### EXERCISE REQUIREMENTS
a. From the news article about the Kerry campaign and the 1971 Kansas City meeting, list every person named in the body of the article (excluding the byline).
b. Answer these questions using the news article about the Kerry campaign and the 1971 Kansas City meeting:
(i) In what month and year was the Kansas City meeting of Vietnam Veterans Against the War held?
(ii) What position does John Hurley hold?
(iii) What phrase did the campaign's statement use to describe Mr. Kerry's presence in Kansas City?
c. Extend the news article about the Kerry campaign and the 1971 Kansas City meeting by writing the paragraphs that come next.

### PASSAGE FOR REVIEW

Publication:The New York Sun; Date:Mar 22, 2004; Section:Front page; Page:1


KERRY’S CAMPAIGN ASKED A VETERAN TO CHANGE STORY

KANSAS MEETING AT ISSUE

By THOMAS H. LIPSCOMB Special to the Sun



    A Vietnam veteran who said he remembers John Kerry participating in a 1971 Kansas City meeting at which an assassination plot was discussed says an official with the Kerry presidential campaign called him this month and pressured him to change his story.

    The veteran, John Musgrave, says he was called twice by the head of Veterans for Kerry, John Hurley, while a reporter for the Kansas City Star worked on a follow-up piece to a New York Sun article about the November 1971 meeting of Vietnam Veterans Against the
War at which a plot to kill U.S. senators was voted down. Asked by The New York Sun if he felt pressured, Mr. Musgrave said, “In the second call I did.” Mr. Musgrave said Mr. Hurley said Mr. Kerry had told him “he was definitely not in Kansas City.”

    According to Mr. Musgrave, Mr. Hurley said, “Why don’t you refresh your memory and call that reporter back?”

    A spokesman for Mr. Kerry’s presidential campaign, David Wade, last week issued a statement to the Sun, following a week of denials, that said “we accept” Mr. Kerry’s presence in Kansas City as a “historical footnote.”

    By then, the recollections of six witnesses, along with minutes and FBI records, placed Mr. Kerry at the Kansas City meeting.

    But the news of the calls from the campaign to Mr. Musgrave may move the episode from what the campaign is describing as a “historical footnote” to a matter that involves the contemporary behavior of Mr. Kerry and his campaign.

### SOURCE DATA

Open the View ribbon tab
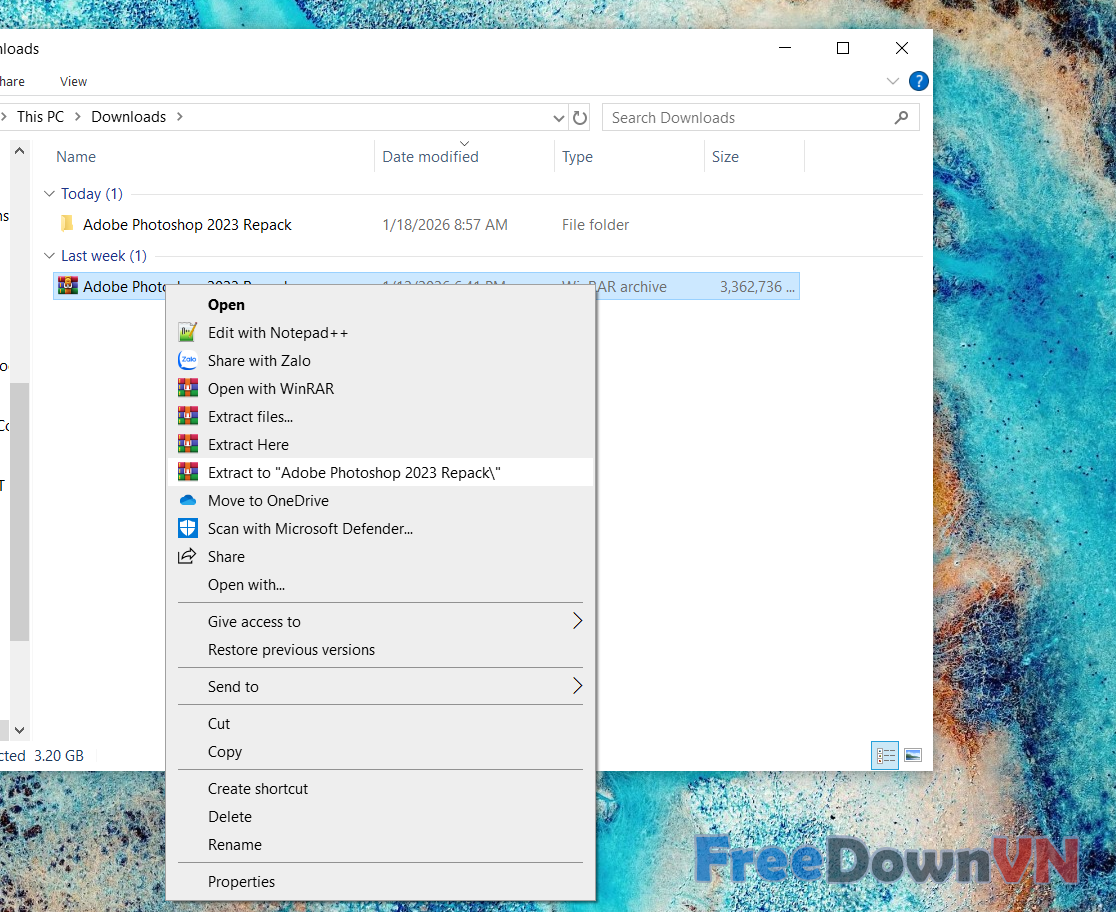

...

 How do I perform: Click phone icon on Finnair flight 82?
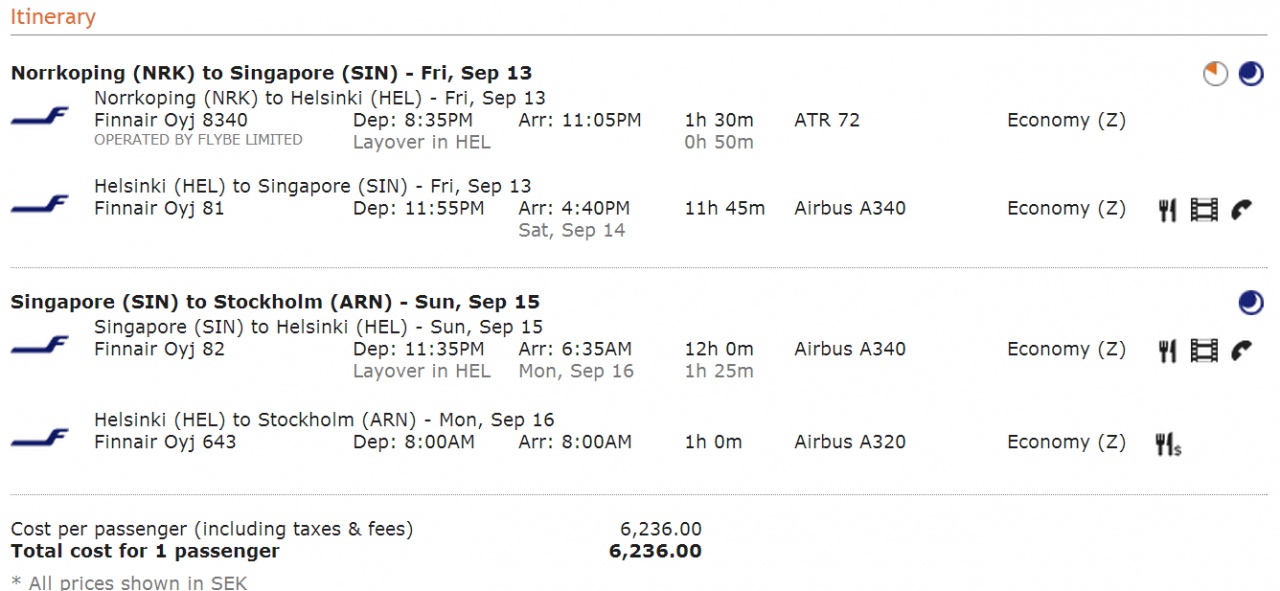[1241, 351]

### EXPECTED RESPONSES
a.
John Kerry
John Musgrave
John Hurley
David Wade

b.
(i) November 1971
(ii) Head of Veterans for Kerry
(iii) "historical footnote"

c.
    Mr. Musgrave said he received three Purple Hearts in Vietnam. After the third Purple Heart for wounds by three 7.62 rounds, one to the jaw and two to the left chest, Mr. Musgrave refused the standard release from further service in the combat zone offered Marines with three Purple Hearts and tried to return to his unit, he said.

    But because of the extent of his injuries he was retired from the Marines with full disability and sent home, he said.

    Mr. Musgrave said, “I told Hurley it was my first meeting as a state officer of the VVAW, and I remember John being there. I remember what I remember.”

    When asked whom he is supporting in the presidential election, Mr. Musgrave replied, “I am undecided. But I am sure not voting for some guy who called me a liar.”

    Mr. Hurley did not return calls for comment for this article.

    Another related episode in which the Kerry campaign had to handle questions about Vietnam Veterans Against the War involves a statement by Mr. Kerry himself.

    At a Capitol Hill press conference on March 11, 2004, Mr. Kerry was asked by a reporter if he thought his credibility had been affected by his close association with Al Hubbard, a key VVAW colleague of Mr. Kerry’s who had appointed him to the leadership of the Vietnam Veterans Against the War.

    Mr. Hubbard claimed to be a wounded Air Force officer who had served at Danang during the Vietnam War. He appeared with Mr. Kerry many times, including the “Meet the Press” interview after Mr.Kerry’s Senate testimony about American “war crimes” in Vietnam.

    But Mr. Hubbard was never in Vietnam, was never wounded, and was not an officer, as subsequent research and Mr. Kerry himself have pointed out.

    Mr. Kerry answered this month that he had not spoken to Mr.Hubbard since the week of April 19, 1971.

    Yet the Kerry campaign now apparently accepts that Mr. Kerry was at the November 12 to 15, 1971,VVAW meeting. Mr. Musgrave said he remembers that at that meeting, Mr. Kerry challenged Mr. Hubbard’s continuing to maintain his false claims to being an Air Force officer wounded at Danang.

    “Hubbard sort of sat there with his eyes downcast and Mike Oliver really did all the arguing for him,” Mr. Musgrave said. “And suddenly Hubbard got up and said he was having an ulcer attack and had to get to New York immediately to see his doctor and ran out of the room.You would think we didn’t have any doctors or hospitals in Kansas City.”

    In addition, the New York Times reported on an August 29, 1971, fundraising party for the Vietnam Veterans Against the War at which “Mr. Kerry and Al Hubbard, another veteran, explained some of the aims of the organization.”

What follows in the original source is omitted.